Local LLM Setup
Running a local LLM means your conversations never leave your machine. No API keys, no usage costs, and full offline support.
Ollama
Ollama is a lightweight tool for running open-source LLMs locally. Available on macOS, Linux, and Windows.
Installation
macOS
brew install ollama Linux
curl -fsSL https://ollama.ai/install.sh | sh Windows
Download the installer from ollama.ai and run it.
Pulling a Model
Download a model before you can use it:
ollama pull llama3.2 Other options worth trying: mistral, phi3, codellama.
Starting the Server
ollama serve This starts the Ollama API on http://localhost:11434.
Connecting to Aikeya
- Open Settings (gear icon)
- Navigate to the Character tab
- Enable the LLM toggle, then select Ollama from the provider dropdown
- Select a model from the model dropdown (click the refresh icon to reload the list from your server)
- Start chatting
LM Studio
LM Studio provides a GUI for downloading and running local models.

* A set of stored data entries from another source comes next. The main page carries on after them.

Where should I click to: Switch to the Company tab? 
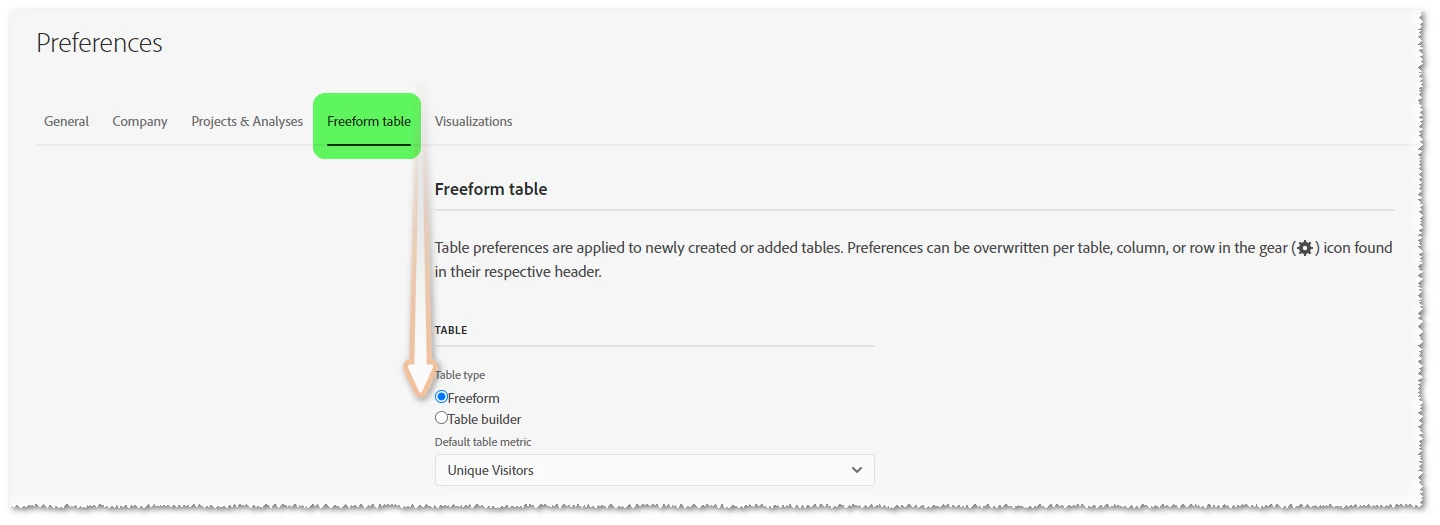[x=140, y=121]
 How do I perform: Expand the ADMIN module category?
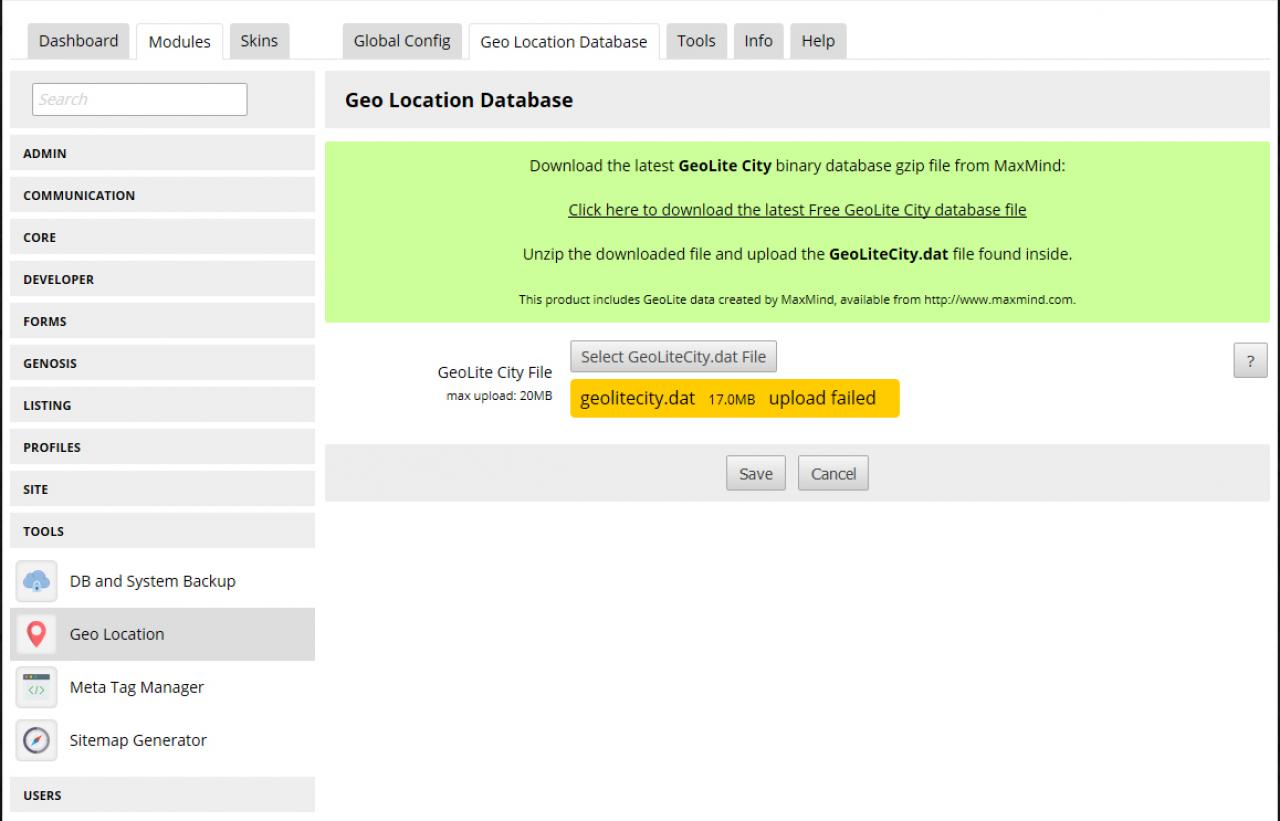pyautogui.click(x=162, y=154)
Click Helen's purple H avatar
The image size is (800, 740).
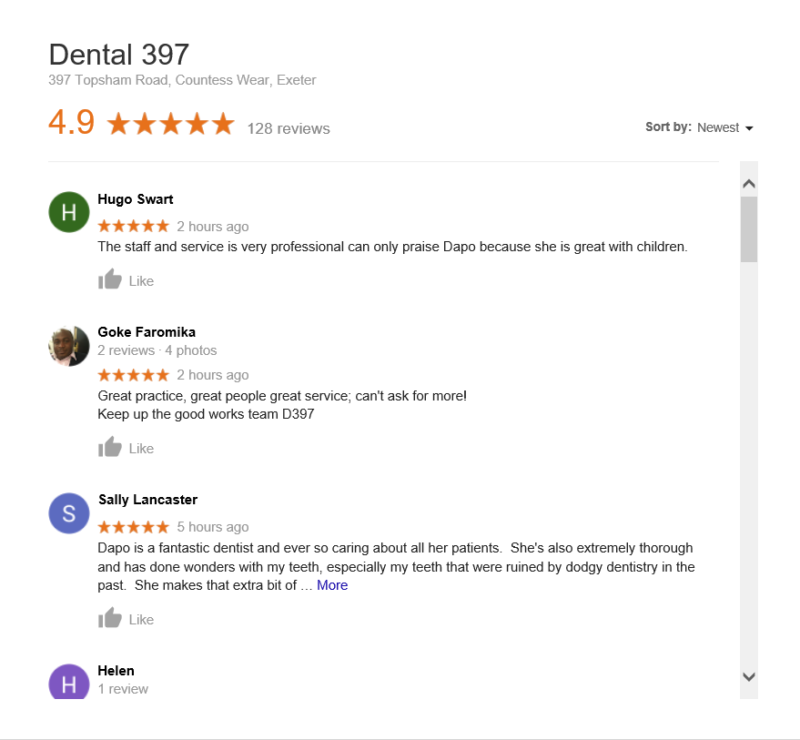(x=69, y=682)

Good option if you prefer not to use the terminal.
Installation
Download from lmstudio.ai and install it.
Downloading Models
Open LM Studio and browse the built-in model catalog. Search for a model, click download, and wait for it to finish.
Starting the Server
- Go to the Server tab in LM Studio
- Click Start Server
This starts an OpenAI-compatible API on http://localhost:1234.
Connecting to Aikeya
- Open Settings (gear icon)
- Navigate to the Character tab
- Enable the LLM toggle, then select LM Studio from the provider dropdown
- Select a model from the model dropdown (click the refresh icon to reload the list from your server)
- Start chatting
Recommended Models
| Model | Size | Best For | RAM Required |
|---|---|---|---|
| Llama 3.2 (3B) | ~2GB | General chat, fast responses | 8GB |
| Llama 3.1 (8B) | ~4.7GB | Better quality responses | 16GB |
| Mistral (7B) | ~4.1GB | Good balance of speed and quality | 16GB |
| Phi-3 (3.8B) | ~2.3GB | Lightweight, efficient | 8GB |
Start with Llama 3.2 (3B) if you’re unsure. It runs well on most hardware and gives solid results for conversational use.
Custom Base URL
If you’re running the LLM server on a different machine or non-default port, enter the full URL in the provider settings. For example:
- Remote machine:
http://192.168.1.50:11434 - Custom port:
http://localhost:8080
Troubleshooting
“Failed to fetch models”
The LLM server isn’t running. Start it:
- Ollama:
ollama serve - LM Studio: Go to the Server tab and click Start Server
“Connection refused”
The port doesn’t match. Default ports:
| Provider | Port |
|---|---|
| Ollama | 11434 |
| LM Studio | 1234 |
Make sure the URL in Aikeya matches the port your server is using.
Slow responses
- Try a smaller model (3B parameters instead of 7B+)
- Check that GPU acceleration is enabled in your LLM tool’s settings
- Close other memory-heavy applications
CORS errors in browser
If you’re running Aikeya in a browser and getting CORS errors with Ollama, set the origins environment variable before starting the server:
OLLAMA_ORIGINS=* ollama serve This isn’t needed when using the desktop app.